Finalmente la banda salió al escenario y, como siempre, nos voló la gorra. Un set list para quedar con la panza llena y el corazón contento. Chizzo riendo nos dice con razón que no podemos quejarnos; suenan en estos cuatro días: Cuando Vendrán, Desnudo para siempre, Tripa y Corazón, El Twist del Pibe, El Rey de la triste felicidad, Veneno, Lo frágil de la locura (con mención a la desaparición de Santiago Maldonado) y clásicos como El Circo Romano, Blues Cardíaco, El rito, El viento que todo empuja, El juicio del Ganso (¿alguna vez Mick y Keef reconocerán que se inspiraron en ella para escribir Saint of Me?) y la Nave del olvido (que ya se anunciaba en la luna enorme que iluminó la última noche).

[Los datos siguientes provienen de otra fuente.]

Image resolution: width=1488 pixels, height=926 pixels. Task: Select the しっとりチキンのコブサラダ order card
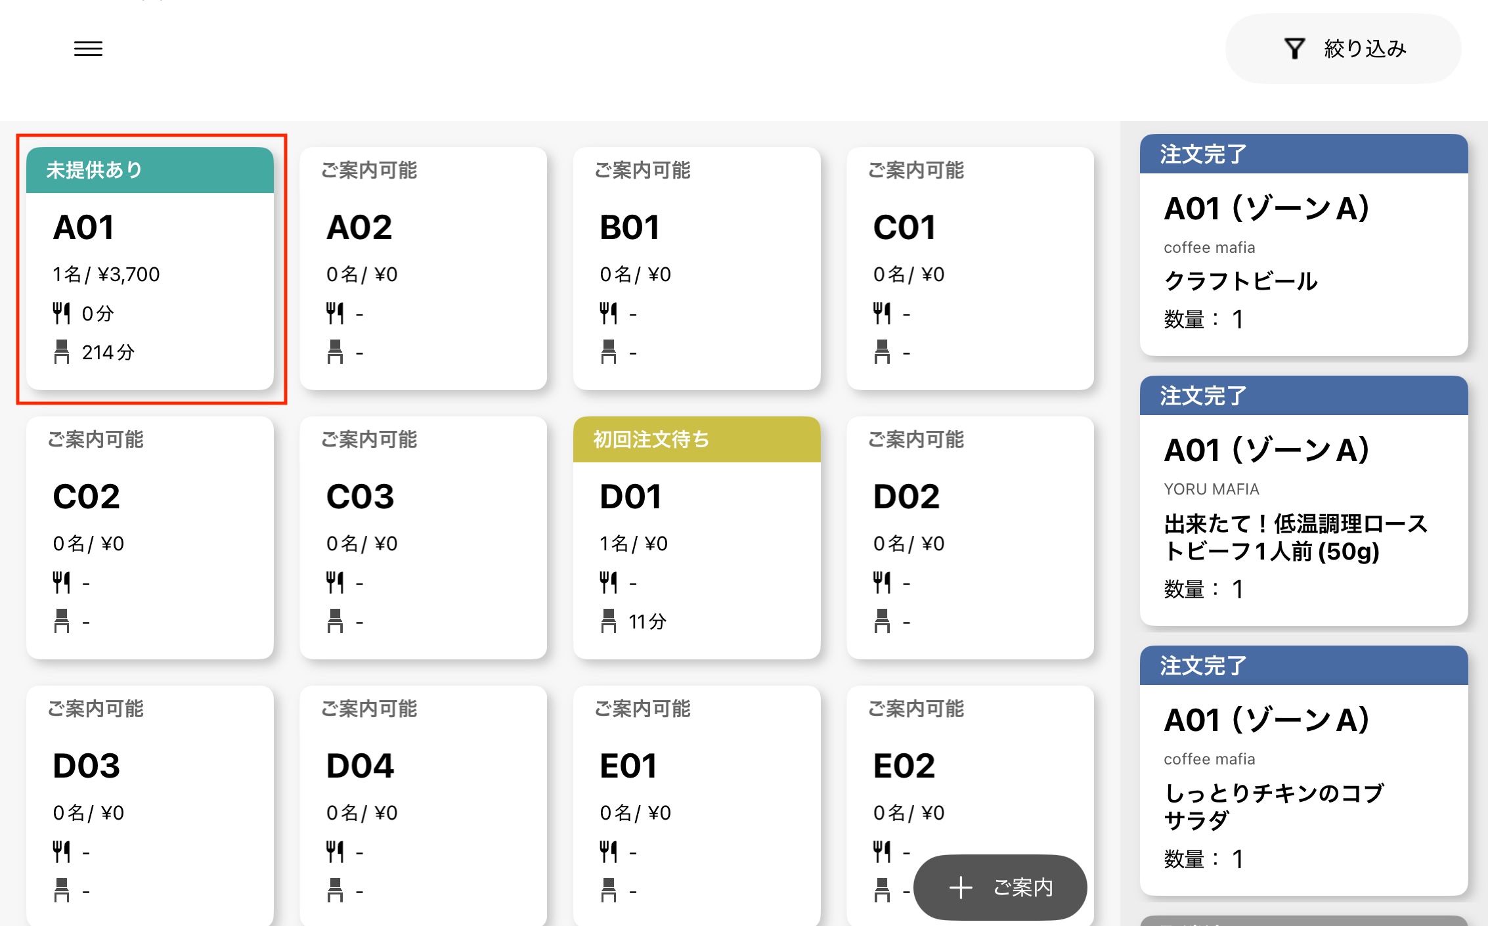click(1303, 788)
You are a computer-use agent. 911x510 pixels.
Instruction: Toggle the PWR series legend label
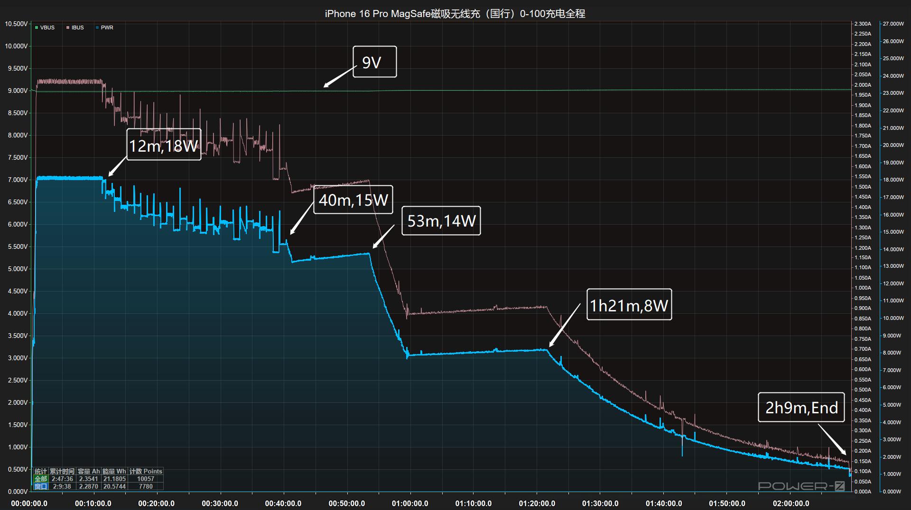click(x=107, y=27)
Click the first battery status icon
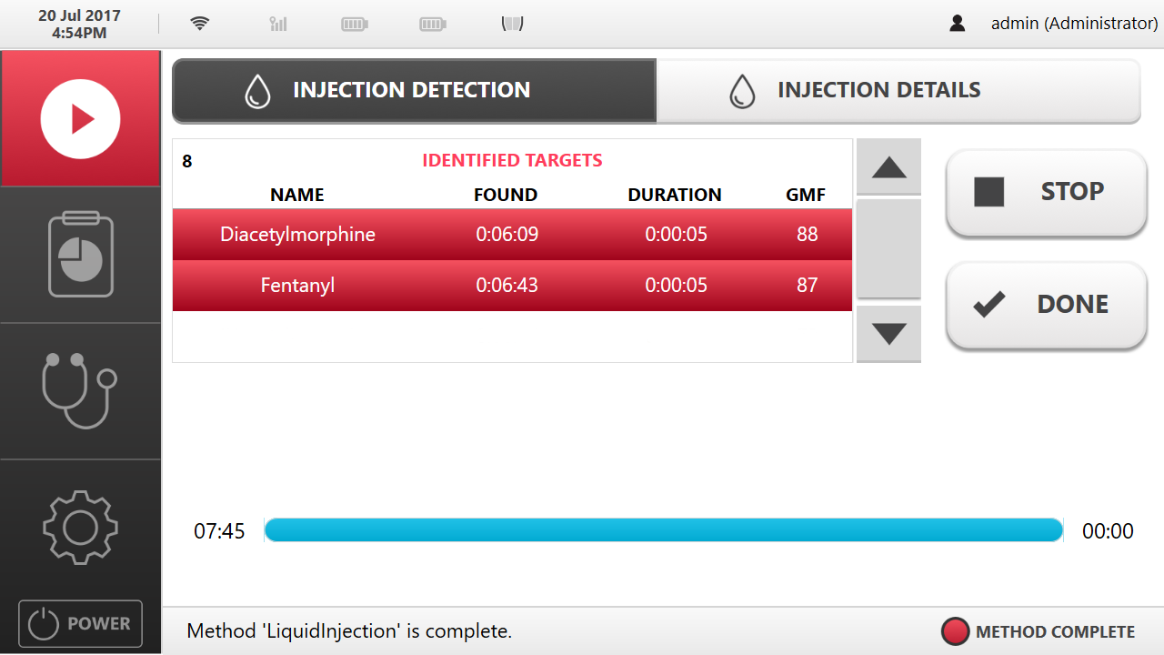Viewport: 1164px width, 655px height. click(355, 25)
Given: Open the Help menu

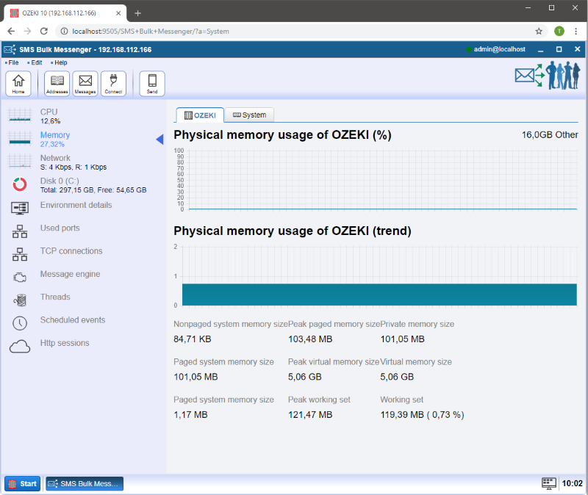Looking at the screenshot, I should click(60, 63).
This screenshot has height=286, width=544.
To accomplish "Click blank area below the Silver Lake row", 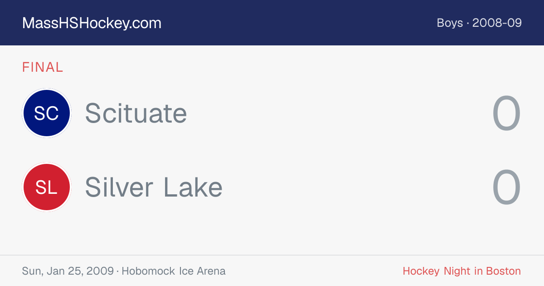I will pos(272,234).
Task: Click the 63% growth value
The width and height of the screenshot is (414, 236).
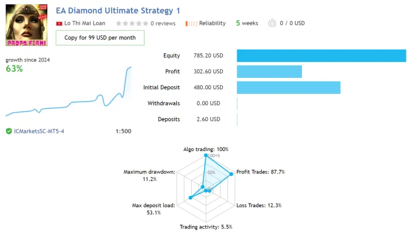Action: [14, 68]
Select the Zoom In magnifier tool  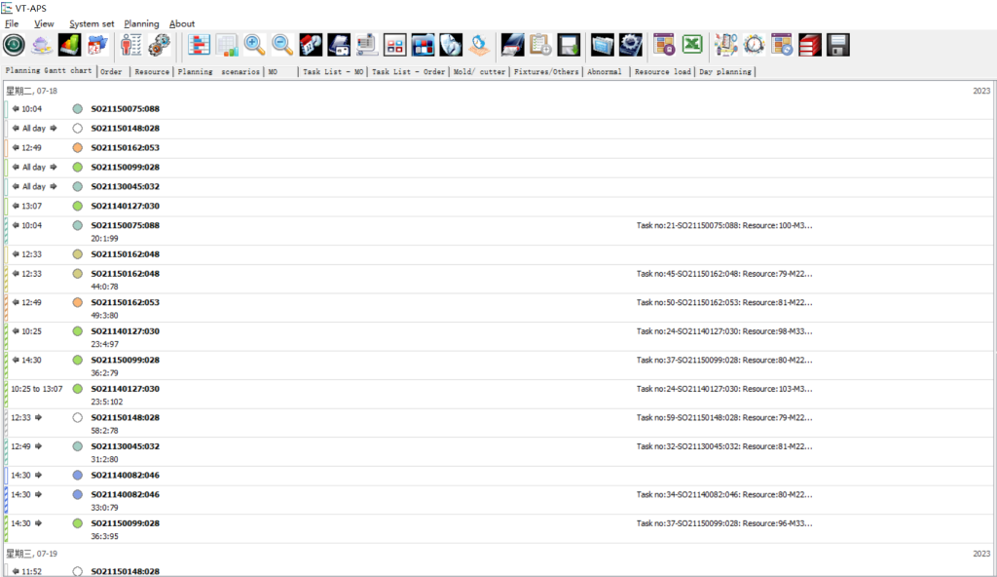(x=254, y=44)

En Trainspoting 2, Renton intenta varias veces escuchar Lust for life de Iggy Pop, pero suenan los primeros acordes y se obliga a poner stop. Hay canciones que arrojan intensidades demasiado insoportables para la vida adulta o que te toman del cuello y te revolean a un pasado cualquiera. El antídoto para ese secuestro siempre será la escucha masiva y pública; lo otro, la escucha íntima o familiar, te regala al anecdotismo y la nostalgia (ay!, esas enfermedades generacionales).

Estos grandes recitales se viven de espaldas al escenario: rostros con lágrimas mirando al cielo, la búsqueda de ojitos cómplices en medio del pogo, la –cada vez más– arbitraria apertura de mini-ollas en las que a puro empujón nos hacemos un lugarcito pa’ bailar o anticipar el próximo pico de intensidad de la canción, y también para agarrar del pescuezo cariñosamente a algún joven que no conoce una vieja letra, o bien abrazarlo para felicitarlo por la emoción que trasmite (aquí la densa biografía roquera se demuestra a los codazos). Sociabilidad espontánea no exenta de micro amores o micro peleas, u ofrendas de billeteras y celulares.

Fotos, sudor y lágrimas. Un necesario rescate emotivo para recargar el tanque anímico y volver al trabajo. O quizás zafamos, y el frío de este invierno nos agarra en cueros y transpirados; una caja vengadora de amoxicilina asoma gigante detrás de la torre del Ducó.